**DIRECTIONS FOR THIS TASK**
List each line below that contains the string "screenshot", copying every such line in full.

**SOURCE RECORDS**

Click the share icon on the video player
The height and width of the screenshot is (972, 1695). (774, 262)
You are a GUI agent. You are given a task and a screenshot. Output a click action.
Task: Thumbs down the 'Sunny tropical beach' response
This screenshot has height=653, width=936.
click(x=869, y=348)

**OUTPUT BELOW**
The height and width of the screenshot is (972, 1695). (774, 262)
You are a GUI agent. You are given a task and a screenshot. Output a click action.
This screenshot has height=653, width=936.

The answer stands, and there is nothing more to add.